The only exception to this is for the single six posted above. I wear that openly in a cowboy style leather crossdraw holster since it's for hunting.


----------



## Daugherty3400 (Dec 3, 2012)

Taurus tcp 380. Prolly not going to use it other than close self defense but it is easy to carry


----------



## Daugherty3400 (Dec 3, 2012)

Oops


----------



## youngdon (Mar 10, 2010)

It's usually one of these

the first pic is a GP-100 4" I have a 6" as well


----------



## marty dabney (Dec 31, 2011)

i usually carry my dan wesson rz10 in a 10mm.i can take down anything in virginia with it short of a big black bear and its not to heavy where i notice it.


----------



## azpredatorhunter (Jul 24, 2012)

XD .45acp. I don't worry about concealing it...I carry it hunting or not...


----------



## azpredatorhunter (Jul 24, 2012)

Stonegod said:


> None..........I just carry a mean grin.......and a meaner bite.LOL......it's severed me well so far....so I'll stick to it.


 no slingshot?


----------



## azpredatorhunter (Jul 24, 2012)

LOL! Is a semi-auto slingshot legal up in Ohio...lol.


----------



## youngdon (Mar 10, 2010)

Stonegod said:


> None..........I just carry a mean grin.......and a meaner bite.LOL......it's severed me well so far....so I'll stick to it.
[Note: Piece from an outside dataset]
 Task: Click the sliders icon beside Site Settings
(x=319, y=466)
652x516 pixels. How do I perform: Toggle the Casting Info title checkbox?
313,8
Not to continue this Hi-Jack....but, please inform us as to what you have severed...SO FAR !


----------



## glenway (Mar 27, 2011)

Now, YD, why'd you have to go there? I thought I'd leave that one alone when I saw it but that grin must be really mean!


----------



## Jonbnks (Jan 21, 2012)

I usually carry my Ruger P89 9mm or my Taurus .357 magnum 2" barrel revolver. Most of the time I prefer the revolver because I have it loaded with several different rounds. I see plenty of snakes here in Kansas and I keep at least a couple rounds of snake shot with me besides the regular rounds.


----------



## Tuffdaddy (Oct 26, 2012)

Still have yet to get into the woods actually hunting, but I have a S&W M&P .40 on my hip pretty much all the time. Currently carry in an OWB holster, but it conceals pretty well. Been looking for an IWB holster for the summer though as it's harder to conceal without wearing certain shirts (they get a lot of use in the summer lol). The Crossbreads do look like nice holsters. There's a hybrid holster out there as well that's IWB. The name escapes me at the moment, but it's lined with leather I believe to cut down on any kydex wear.


----------



## vtguy17 (Dec 17, 2012)

Cossbreed is worth the price tag trust me....Most comfortable and concealable holster I've ever owned and beleive me I have the dreaded draw full of holsters I didn't like and don't use. I've probably spent more on holsters than firearms trying to find the right ones.


----------



## Tuffdaddy (Oct 26, 2012)

I've seen and heard good things about the crossbreeds. Garrett Industries Silent Thunder was the other IWB I was looking at. I'll have to make a decision by summer time.  I currently have mine in a Galco OWB holster, and it holds the M&P well, and conceals it well too when I have the right cloths on. The bottom of the holster sticks out depending on the shirt I have on, but this time of the year it's not an issue. Just the summer time. In the woods it won't matter, but don't need to get people on edge around here if they see it sticking out.


----------



## fr3db3ar (Aug 6, 2011)

MKIII 22LR if small game hunting, otherwise it's the Pietta 1858 44 if I'm carrying at all.


----------



## El Gato Loco (Jan 15, 2010)

Either my Glock 29 or 20. Both are 10mm and I always have one of them with me.


----------



## vtguy17 (Dec 17, 2012)

I've got a glock 20 as well. Love it, and love the 10mm round. I always take it with me when I go camping. It's expensive as hell to shoot if you don't reload though.


----------



## Not_Fur_Friendly (Feb 23, 2012)

Depends on what I am hunting. Yotes......22lr, Pigs .45 ACP......


----------



## Ruger (Jan 22, 2011)

I carry either my Kimber. 45 ACP compact or my Ruger 22/45. A lot of times I carry em both.


----------



## awd199 (Jan 4, 2012)

Usually I take my Glock 17 but there are a few places I do hunt where bear have been seen may times, then it is an old Rossi .357 mag. Sometimes if I feel like dressing up to go to the woods I will take one of my 1911s.


----------



## dwtrees (Mar 5, 2012)

Kimber Pro Carry in 9MM in a Nate Squared IWB holster. Bought the pro version as it is a tuckable holster and found the holster to be very comfortable at the 4:00 position and the angle adjusted to about 18-19 degrees. Conceals very well with just a tee shirt.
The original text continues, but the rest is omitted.